▸ **What this task involves**: Write out the lines of the records word for word, starting at the line that contains "Click the lightning" and ending with the last line of the records, both included. Leave the pictures out of your answer.
■ ■ ■ ■ ■
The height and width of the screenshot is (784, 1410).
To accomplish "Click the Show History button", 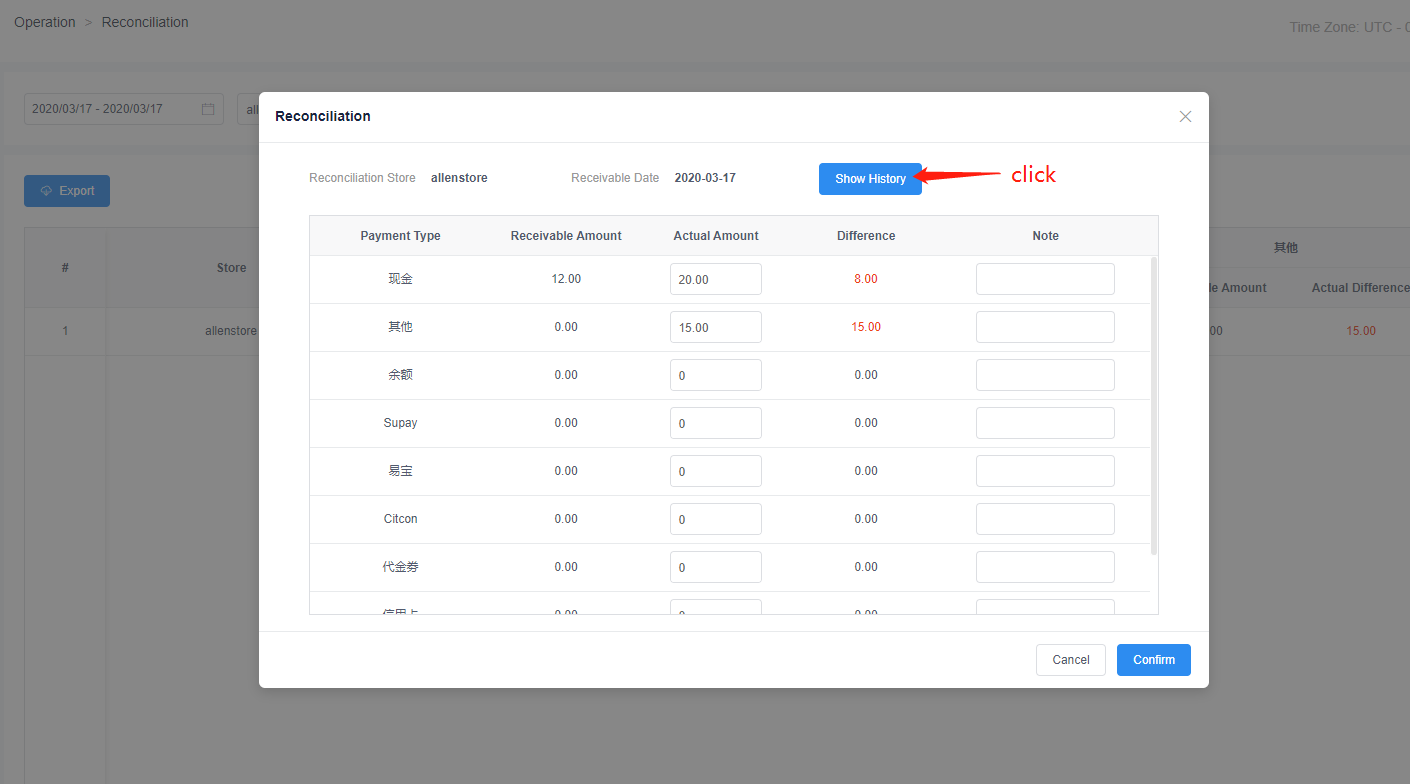I will click(x=870, y=179).
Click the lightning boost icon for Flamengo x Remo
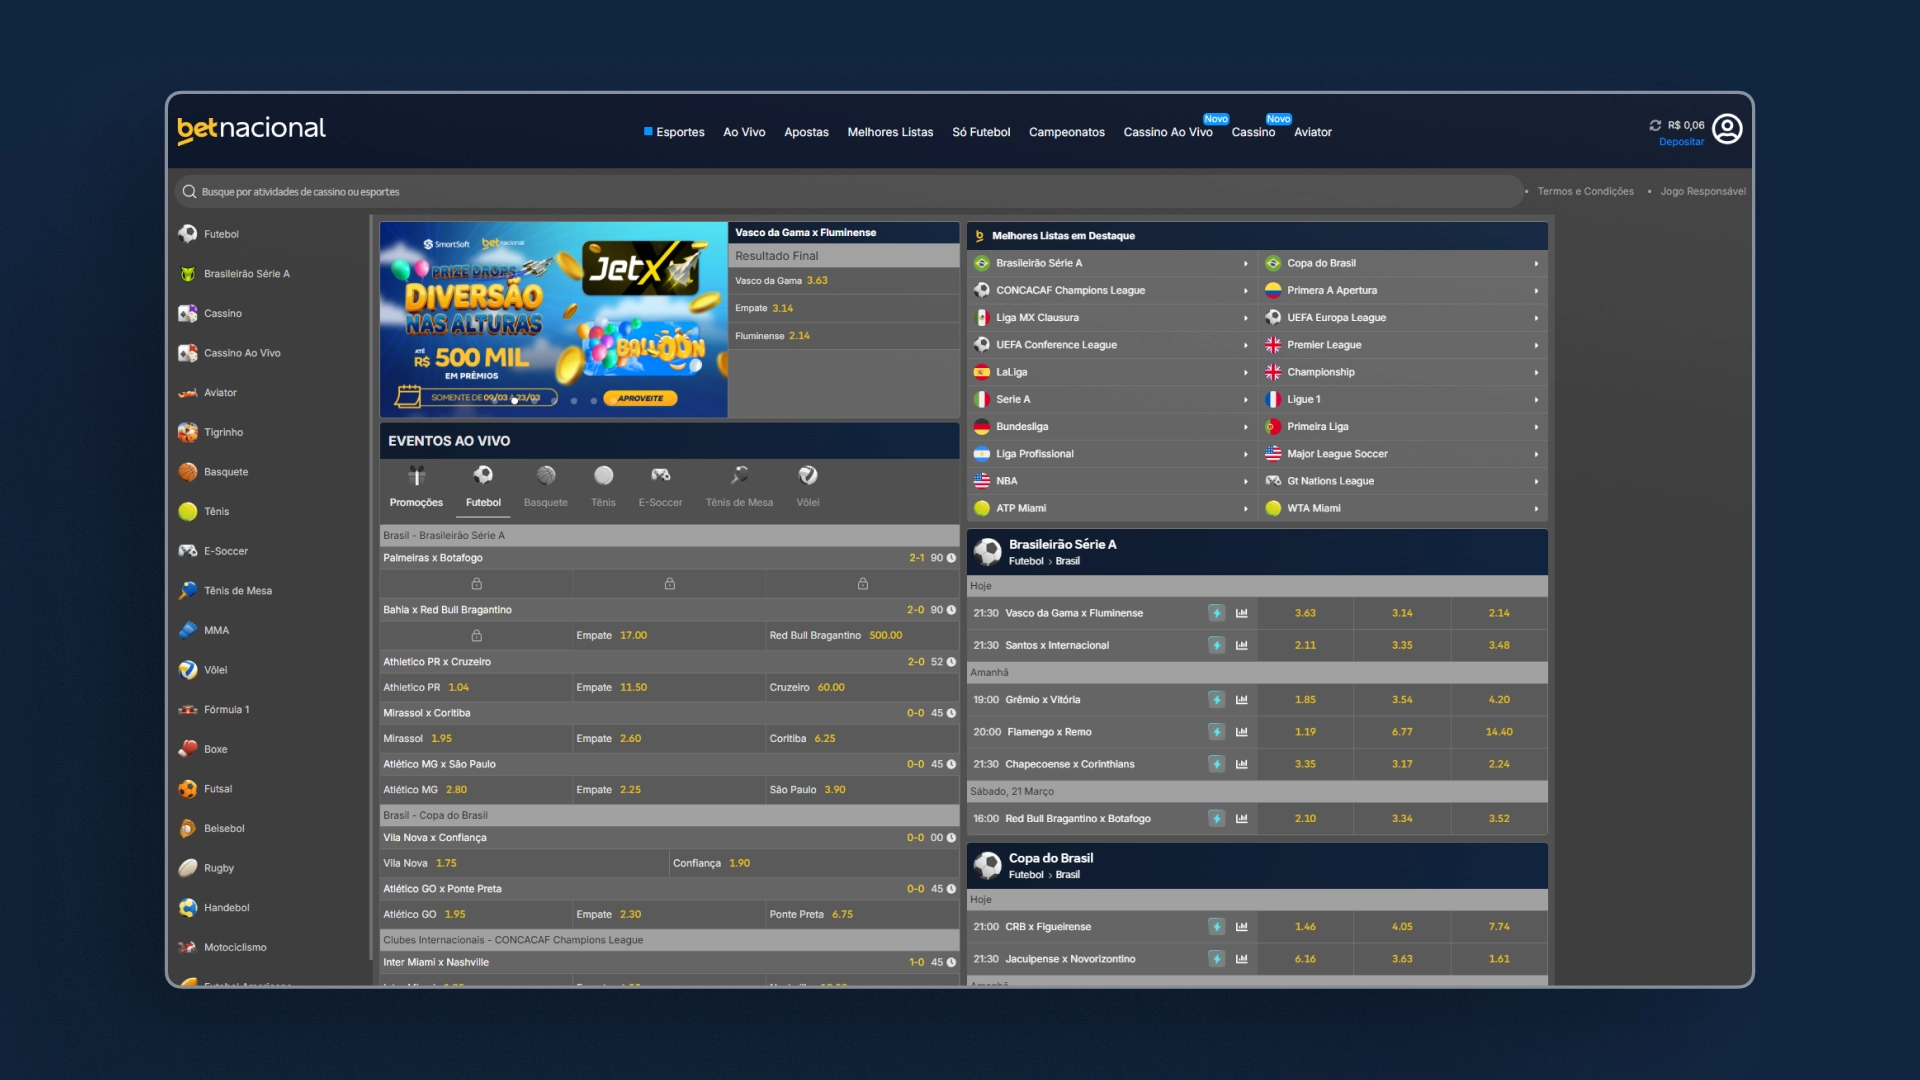This screenshot has width=1920, height=1080. [1216, 732]
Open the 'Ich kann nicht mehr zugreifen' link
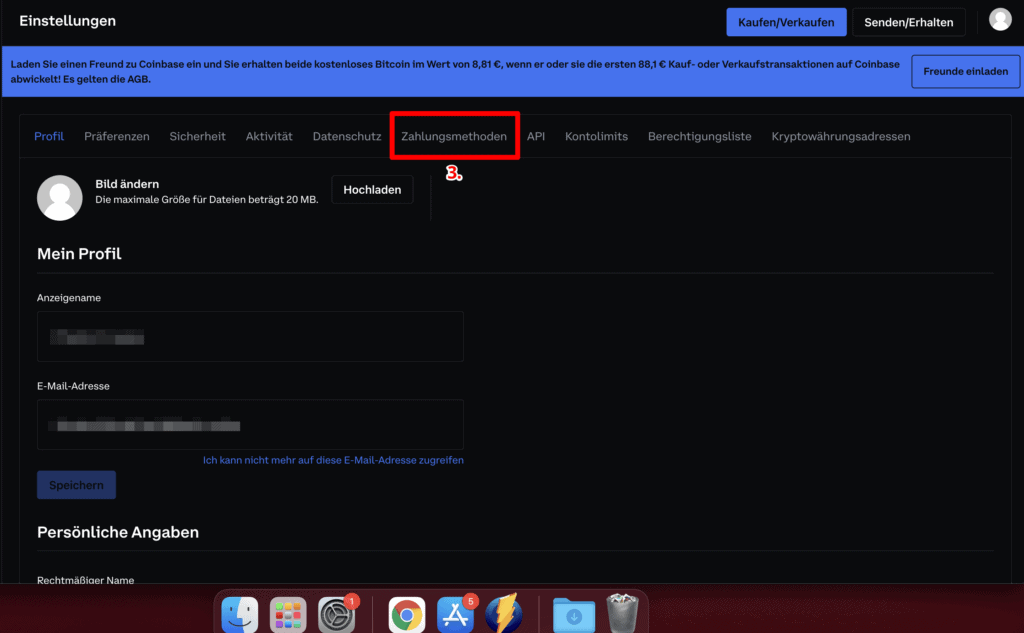The image size is (1024, 633). coord(333,460)
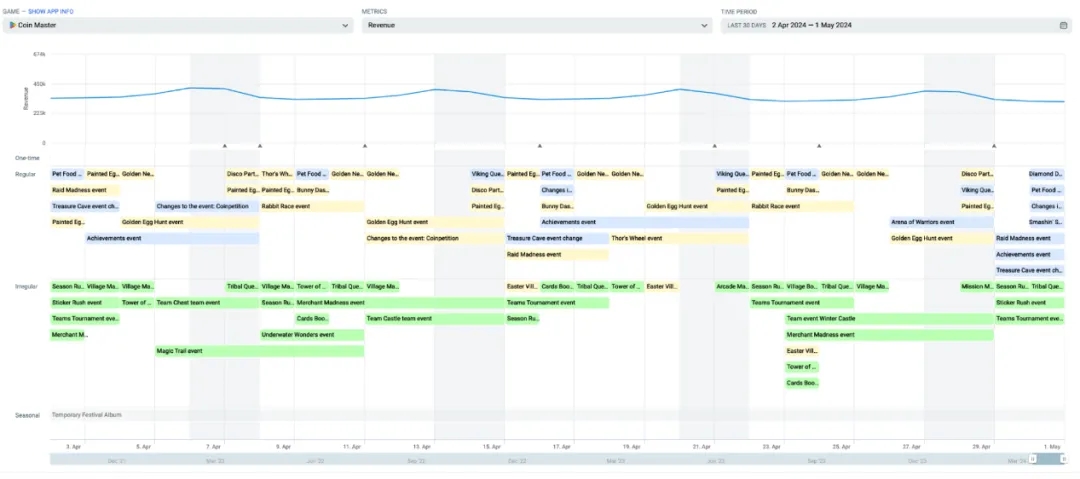Select the Arena of Warriors event
This screenshot has width=1080, height=479.
pyautogui.click(x=940, y=222)
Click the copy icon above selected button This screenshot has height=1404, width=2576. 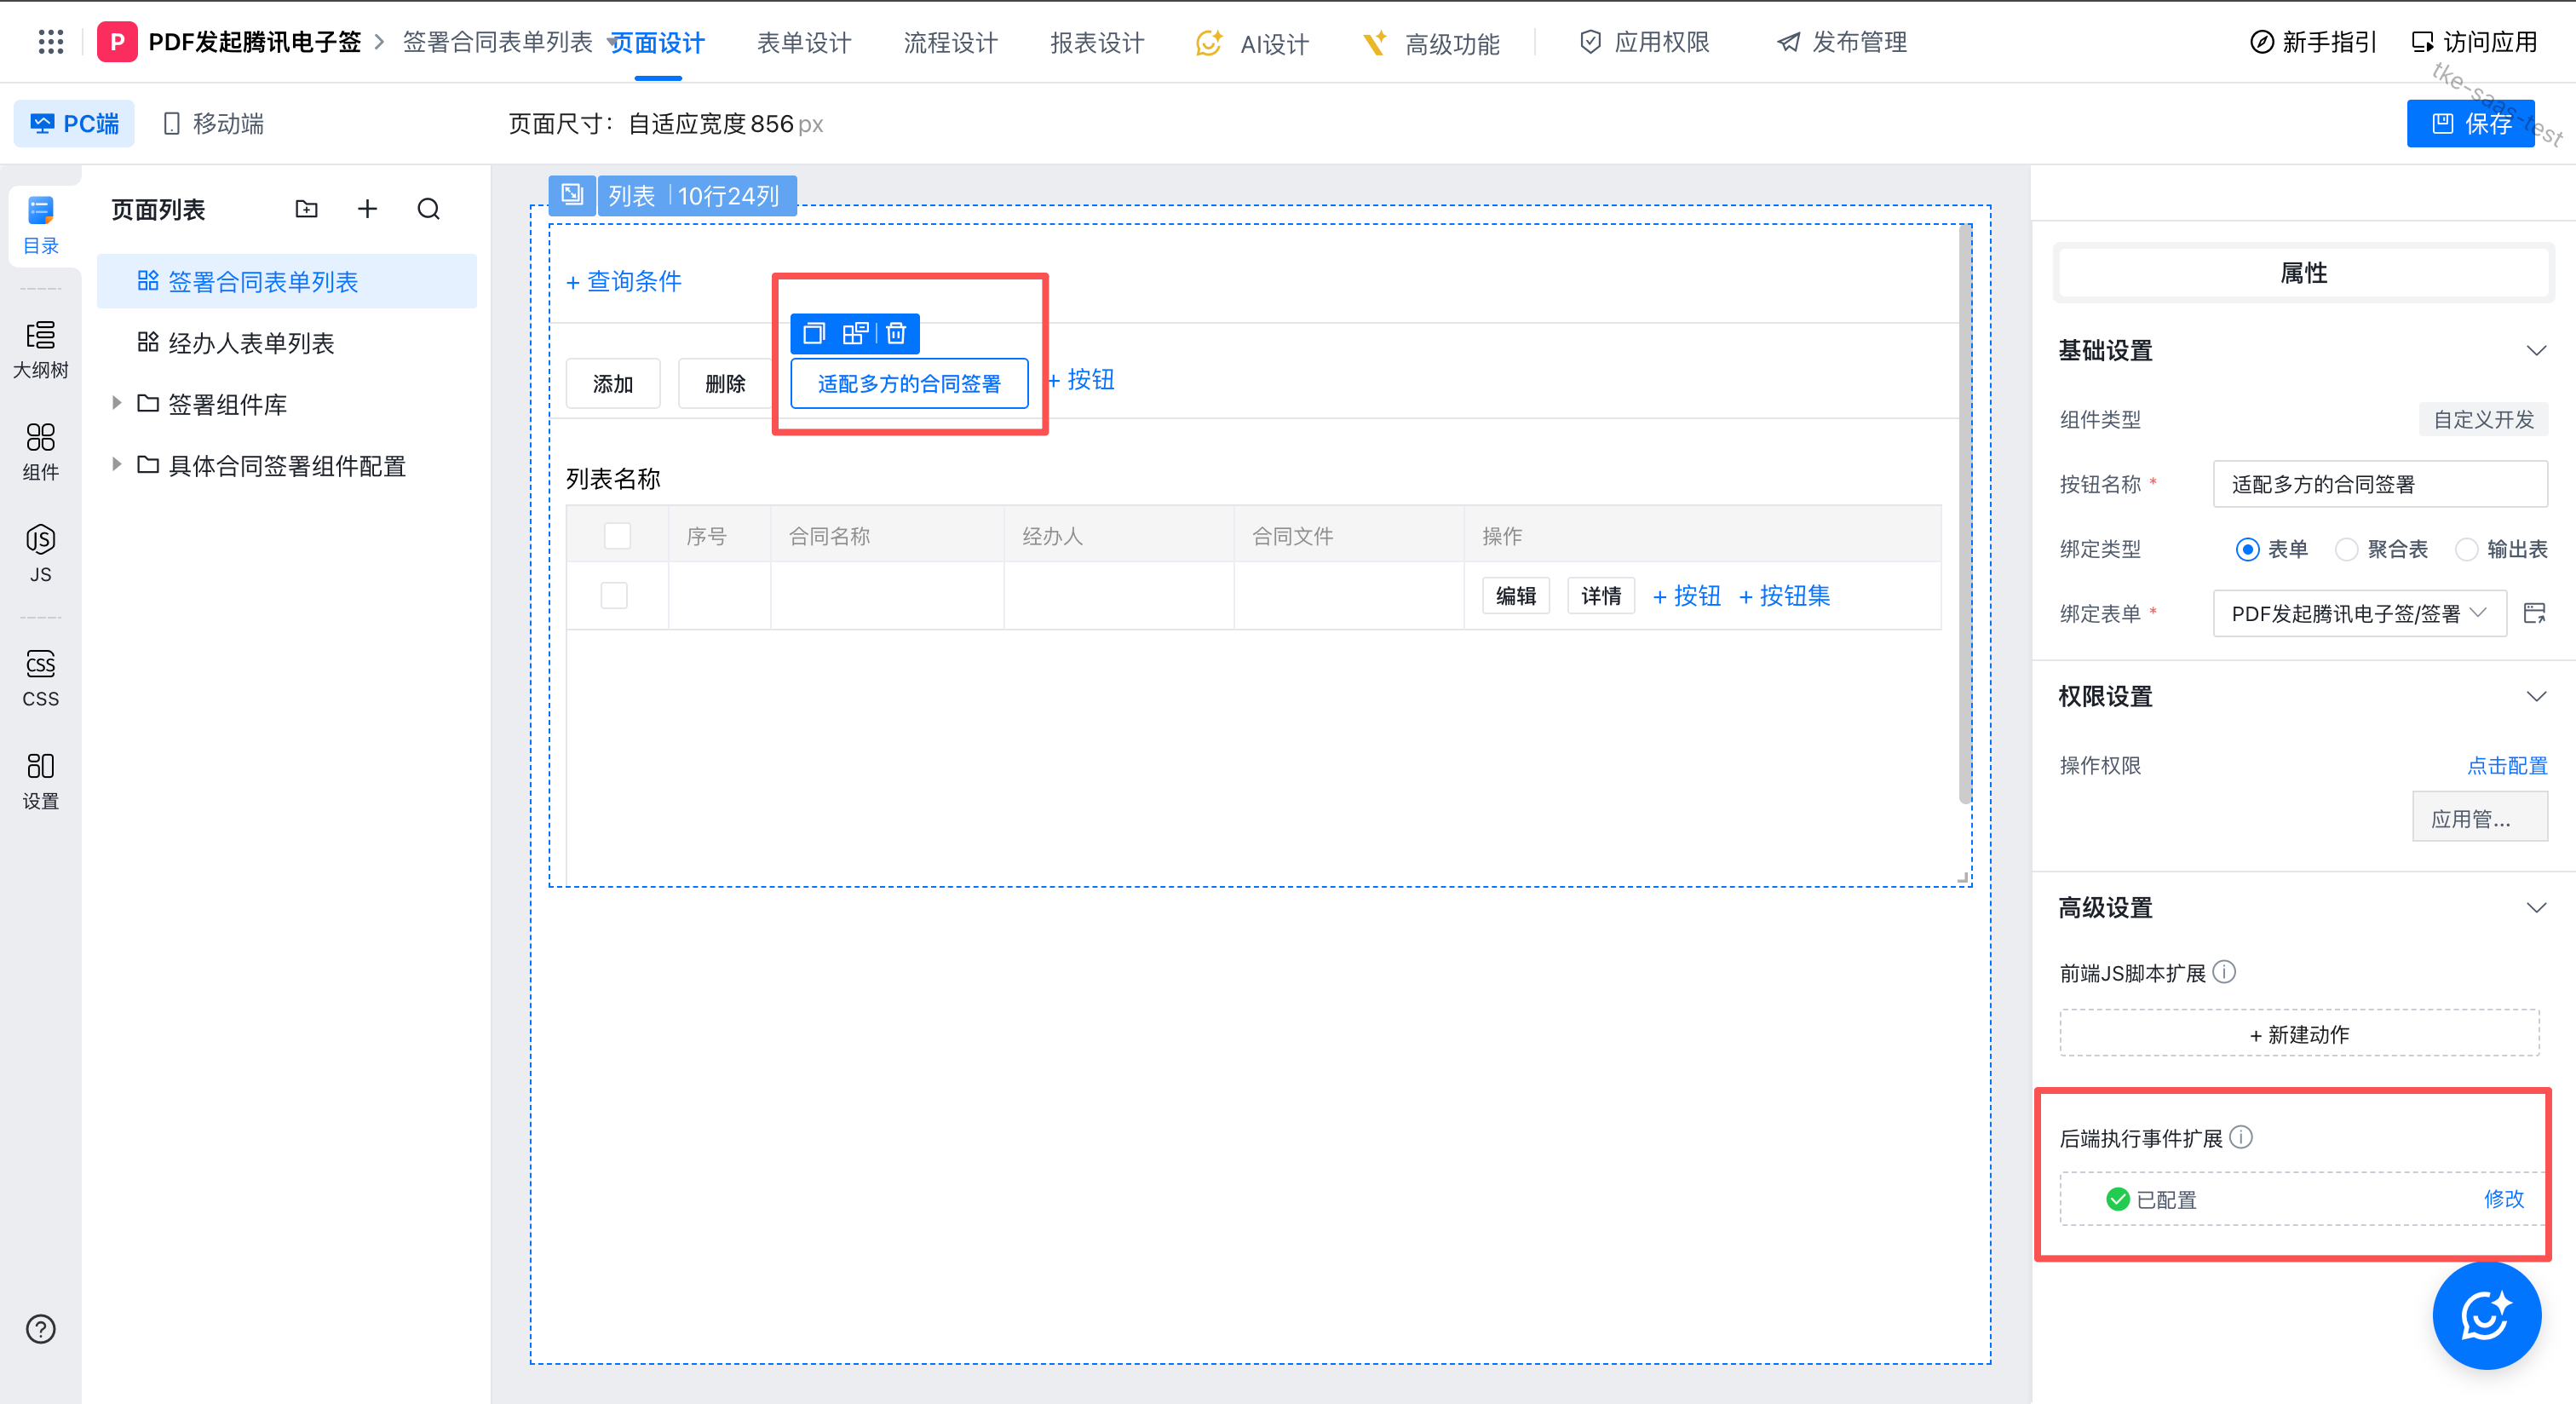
■ ■ ■ ■ ■
▸ **Task answer**:
Click the lightning boost icon for Flamengo x Remo
This screenshot has width=1920, height=1080. [1216, 732]
Open the 'Ich kann nicht mehr zugreifen' link
The image size is (1024, 633). coord(333,460)
Select the Arena of Warriors event
This screenshot has width=1080, height=479.
pyautogui.click(x=940, y=222)
Click the copy icon above selected button This screenshot has height=1404, width=2576. 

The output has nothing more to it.